Do you think it''s cheating when a company licences Renderware or the Quake engine?


Not really, but you need to learn how to use those engines.


...and you need to learn how to use DDUtil. You need to learn any tool. My point is that these tools will also lift a burden, just like DDUtil will. In fact, part of them will lift the same burden... but people don''t call these game developers cheaters for their choice of tools.
quote:

quote:

Do you think it''s cheating when you use D3D or OpenGL rather than writing pixels to screen memory?


Hmm, d3d and ogl write pixels to screen memory? I didn''t know that. But in order to USE gl or DX, you need to learn how it works.


Indirectly, that''s exactly what D3D and OGL end up doing in a combination of MS''s code and framework, or the OpenGL framework, the IHV''s driver working with the DX or OGL framework. The IHV also works together with the standard hardware frameworks of AGP, PCI, VGA/TV out, and more.

Pre D3D and OGL (and Glide...) your only choice was writing to that block of RAM reserved as a screen buffer. Now, far down the D3D and OGL pipes, the hardware writes pixels to it''s screen buffer.

Again, as with the last point, you need to learn the tool, but they ease your burden much more than the burden of learning the tool. I''d think that''s kinda the definition of a tool.

quote:

quote:
Do you think it''s cheating to use the fixed pipeline rather than writing the lights, texgen, and other things yourself in software, or as a shader?


OH, so those things are not part of the pipeline ?

and again, we need to learn how to make shaders, lights, and textures.


Yes, they''re part of the pipeline, I never said they weren''t. I was just taking examples of vertex shader code, or in software, that you COULD do yourself, but many people don''t. And they''re not cheating by making that choice. The fixed pipe is a tool that can be used if it suit your purpose. You''re not learning how to do lighting, or texgen, as you would using a shader, but it''s fine. Again, the fixed pipe alleviates the burden of learning how to do it all in shader code, or even designing your own chip if you want to get carried away.
quote:

quote:

Do you think it''s cheating when you use the C++ compiler Microsoft built?



No. but its a stupid choice! Again, learning the ins and outs of the compiler and C++ before you use it.


Your bias against Microsoft''s product has nothing to do with this discussion. Note that you''ll never develop an XBox game without using MSVC. Are you saying all XBox developers are being stupid?

quote:

so on and so on and so on.


So it would seem...

quote:

quote:

Granted, knowing how to load at least one bitmap format COULD be useful and instructive.
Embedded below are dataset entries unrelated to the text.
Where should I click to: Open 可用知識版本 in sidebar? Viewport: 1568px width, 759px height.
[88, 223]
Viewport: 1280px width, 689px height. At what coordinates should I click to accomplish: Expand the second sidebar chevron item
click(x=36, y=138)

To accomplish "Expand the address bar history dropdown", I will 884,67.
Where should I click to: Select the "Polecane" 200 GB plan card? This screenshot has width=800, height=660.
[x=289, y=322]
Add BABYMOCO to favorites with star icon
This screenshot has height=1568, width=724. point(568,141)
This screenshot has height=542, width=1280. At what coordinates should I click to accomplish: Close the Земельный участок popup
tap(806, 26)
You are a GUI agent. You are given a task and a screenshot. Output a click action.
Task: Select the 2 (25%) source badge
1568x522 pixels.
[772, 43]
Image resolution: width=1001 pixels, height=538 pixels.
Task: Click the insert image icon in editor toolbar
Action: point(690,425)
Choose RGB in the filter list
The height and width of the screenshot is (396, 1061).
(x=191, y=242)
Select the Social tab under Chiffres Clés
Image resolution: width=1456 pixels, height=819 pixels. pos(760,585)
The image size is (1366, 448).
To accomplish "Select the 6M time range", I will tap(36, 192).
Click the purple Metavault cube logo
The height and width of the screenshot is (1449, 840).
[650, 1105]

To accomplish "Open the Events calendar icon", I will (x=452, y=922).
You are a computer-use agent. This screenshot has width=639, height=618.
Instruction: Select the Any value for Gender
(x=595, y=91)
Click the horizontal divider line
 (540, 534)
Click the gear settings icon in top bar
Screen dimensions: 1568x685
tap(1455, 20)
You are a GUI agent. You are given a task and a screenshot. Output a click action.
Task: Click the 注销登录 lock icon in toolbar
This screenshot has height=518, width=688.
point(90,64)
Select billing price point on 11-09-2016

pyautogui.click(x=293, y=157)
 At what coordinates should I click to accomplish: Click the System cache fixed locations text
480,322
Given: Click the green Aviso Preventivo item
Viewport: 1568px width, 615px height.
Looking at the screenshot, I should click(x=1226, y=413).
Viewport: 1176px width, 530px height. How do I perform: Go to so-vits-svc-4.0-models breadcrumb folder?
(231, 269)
There is only 1 bitmap (.bmp) format.


Jpeg, Gif, Pcx, Targa, Png are all bitmap formats. Images were called bitmaps way back before bmp existed. Everyone with an Apple II, or C64 that remembers talking about bitmaps, raise your hand. Microsoft happened to call their bitmap... Like their word processors is called Word. That doesn''t mean nothing else is a word anymore.

quote:

And no it''s not cheating to use 3dsmax, photoshop or whatever. These things are called "tools." You need to learn how to use them.


So, um, are we in agreement? I can''t tell. You in favor of tools, but certain specific software libraries are not counted as tools for some arbitrary reason?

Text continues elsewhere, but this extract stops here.